Synopses & Reviews
“This is a memoir: a package of boasts, false modesty, flawed memories, dropped names, outright errors, and embarrassing disclosures that I think are pretty neat–but may appall you, if youre squeamish or have an orderly turn of mind.”Robert Nylen
The thing is, Robert Nylen should have died several times in 1968. He was a goner in 2006, and 2007 as well, and yet he survived through a combination of dumb luck and sheer perseverance. Of course, as you read these words, hes already bit the dust. But lets not dwell on that.
A self-confessed reckless jerk, Nylen spent the last four years of his life grappling with Big Diseases (cancer, diabetes), an astonishing twelve broken bones, and ten surgeries. His lifetime total is twenty-four fractures, most of which resulted from a flagrant refusal to act his age–or anyones age, for that matter. And yet Guts is not a mere chronicle of injuries but a sharp and wry meditation on American Manhood.

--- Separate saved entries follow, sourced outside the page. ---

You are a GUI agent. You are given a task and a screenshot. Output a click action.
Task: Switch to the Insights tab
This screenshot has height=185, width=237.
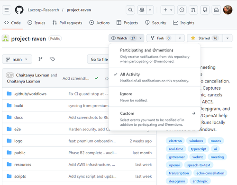click(x=183, y=23)
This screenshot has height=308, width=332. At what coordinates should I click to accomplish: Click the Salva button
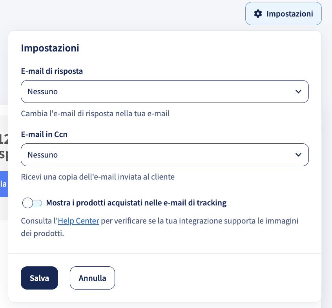tap(39, 278)
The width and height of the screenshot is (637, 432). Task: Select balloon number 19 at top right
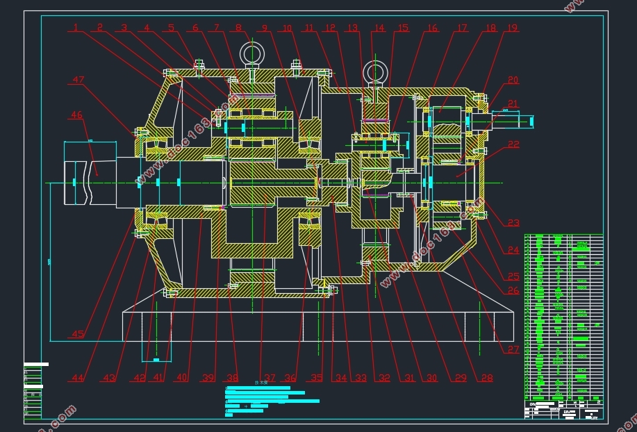click(x=512, y=28)
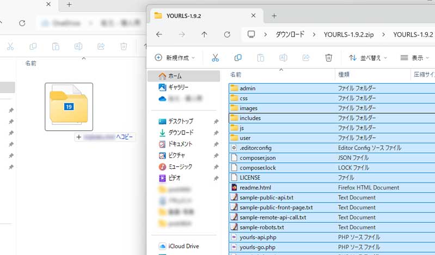Sort by the 種類 column header
The height and width of the screenshot is (255, 435).
pyautogui.click(x=344, y=74)
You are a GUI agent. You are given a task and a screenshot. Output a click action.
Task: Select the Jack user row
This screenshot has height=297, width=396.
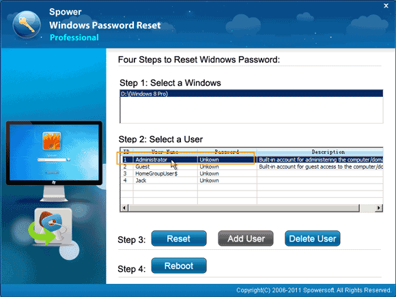click(x=252, y=180)
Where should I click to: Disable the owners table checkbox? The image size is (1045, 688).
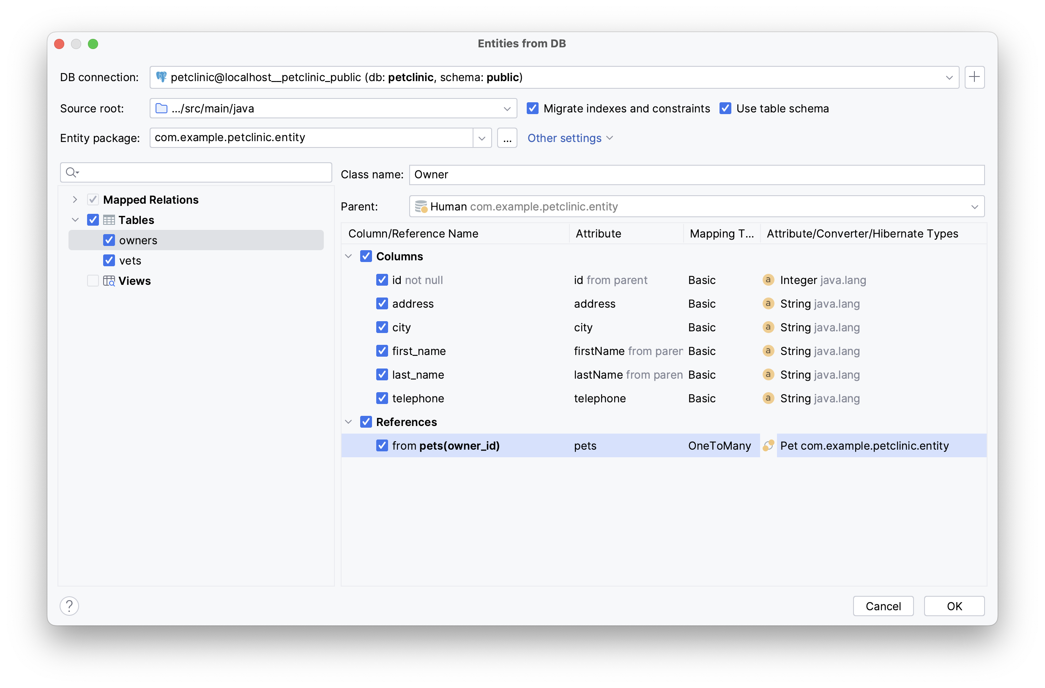pyautogui.click(x=109, y=240)
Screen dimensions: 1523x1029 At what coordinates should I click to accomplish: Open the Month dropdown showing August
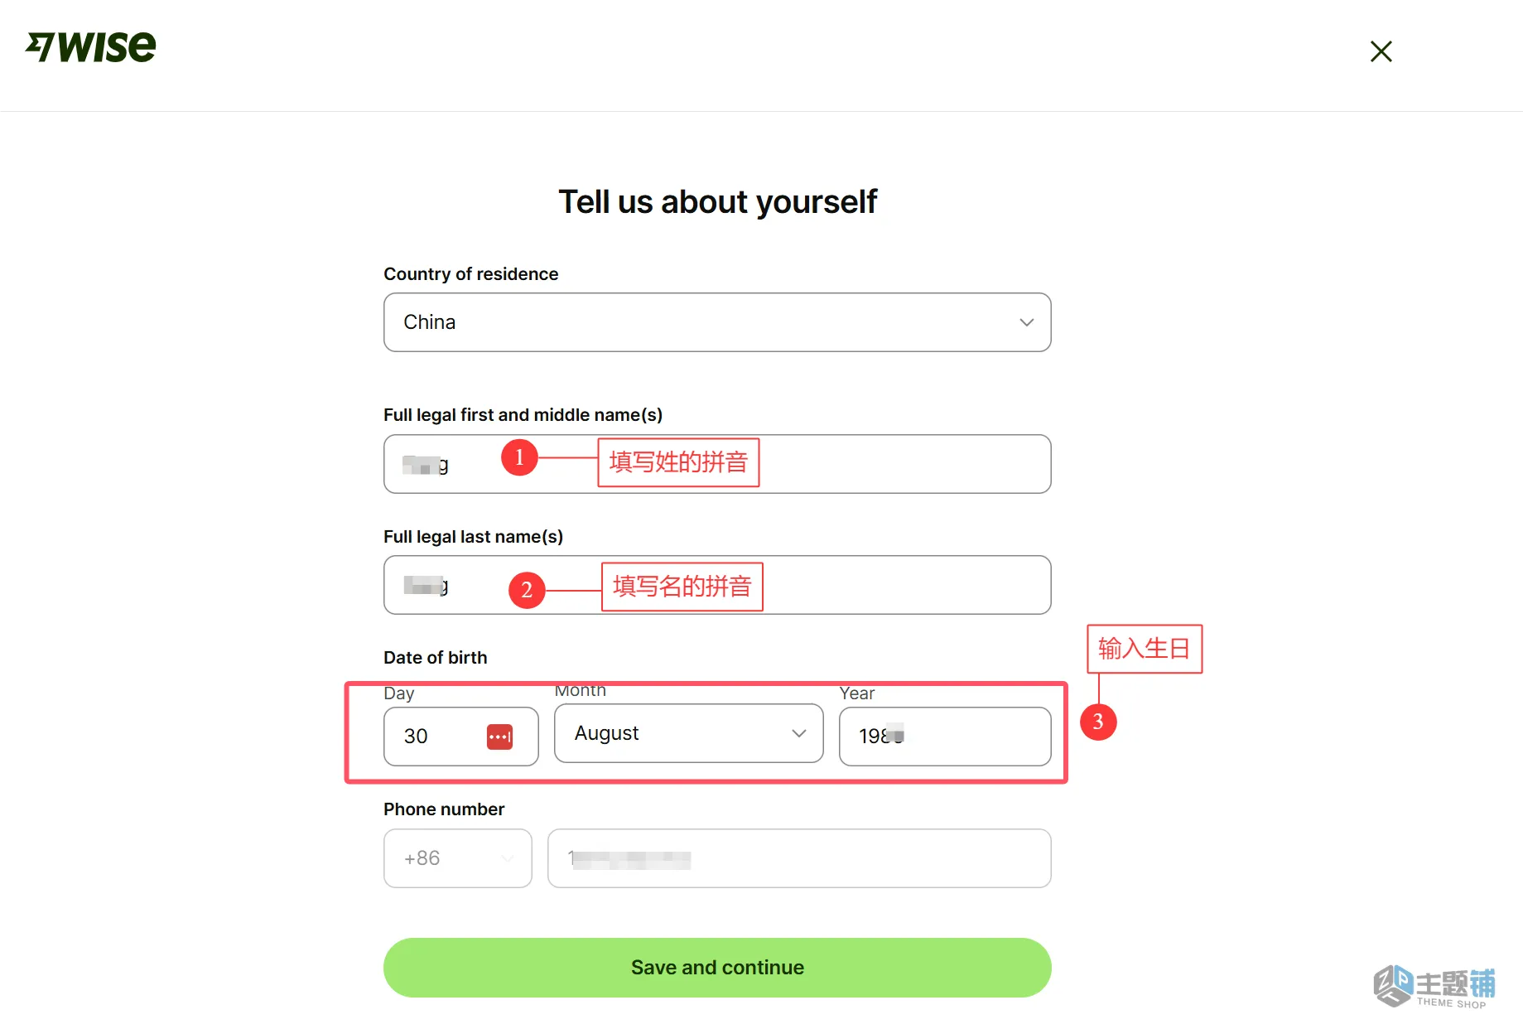click(x=679, y=733)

Growing up in suburbia in the 50s and 60s, with a father who had worked on the atom bomb, Nylen was an immature kid who was always eager for attention. In college he became a slovenly, hard-partying fraternity brother who barely graduated. Then came the realization that he was going to have to go to Vietnam. A dramatic tour of duty came to an abrupt end with multiple wounds, leading him to grow up fast. It was then that he started the real risky business: business itself. Some ventures succeeded and some failed. He exercised feverishly and often displayed a complete lack of common sense. And then he got sick, inevitably, with colon cancer.
Hilarious, moving, and riveting, this is the life of a tough guy as seen through the scope of a national obsession with toughness. Whether he was facing Viet Cong as a platoon leader in Vietnam or doing battle with venture capitalists at home, Nylen never backed down from a good fight–and he had the many scars to prove it. In Guts, Robert Nylen writes with humor and precision about the travails–and glory–of manhood.
"Vietnam vet, cofounder of New England Monthly and a media consultant, Nylen, who died last year, shares with punchy humor and tremendous grace his tough approach to taking risks and staring down exacting bosses as well as cancer. Cherishing such stoical role models as Don Quixote and Ulysses S. Grant (as well as his own father, who spent his prime years as a DuPont executive before a traumatic fall altered his life permanently), Nylen celebrates America's admiration with gutsiness, and his own lifetime attempts (frequently foolish) to make the 'Cool Guys Hall of Fame.' The bulk of this memoir is Nylen's facetious though moving account of his stint as an infantry officer in Vietnam in 1968, and the men he loved and lost the ghastly experience, he assures readers, was never accurately depicted in popular movies. Shell-shocked, married after release from the army, 'simulating a normal person' and appearing unemployable, he began his accidental career as a media ad salesman starting at Look magazine, dealing with tough bosses like Bill Dunn at U.S. News and World Report and Mike Levy at Texas Monthly before embarking on his own. Diagnosed with colorectal cancer stage III when he was 60, he endured treatments, surgeries, pain and frequent accidents of his own making, but preserves his cheerful, frank, optimistic and ever competitive spirit in the face of mortal adversity. (July)" Publishers Weekly (Starred Review) (Copyright Reed Business Information, Inc.)
Hilarious and moving, "Guts" is a sharp and wry meditation on American manhood. Nylen, a self-confessed reckless jerk, never backs down from a good fight--and he has the scars to prove it.
About the Author
Robert Nylen was a media consultant, entrepreneur, publisher, writer, and part-time college professor. Nylen co-founded New England Monthly magazine and Beliefnet.com. He also wrote for Look magazine, was an ad manager for U.S. News & World Report, and was vice president and associate publisher for Texas Monthly. He has contributed to The New York Times, The Boston Globe, Fortune, American Lawyer, American Benefactor, Folio, Adweek, and many other newspapers and magazines. In Vietnam, he earned two Purple Hearts, a Bronze Star with V Device, and other awards. He died in December 2008.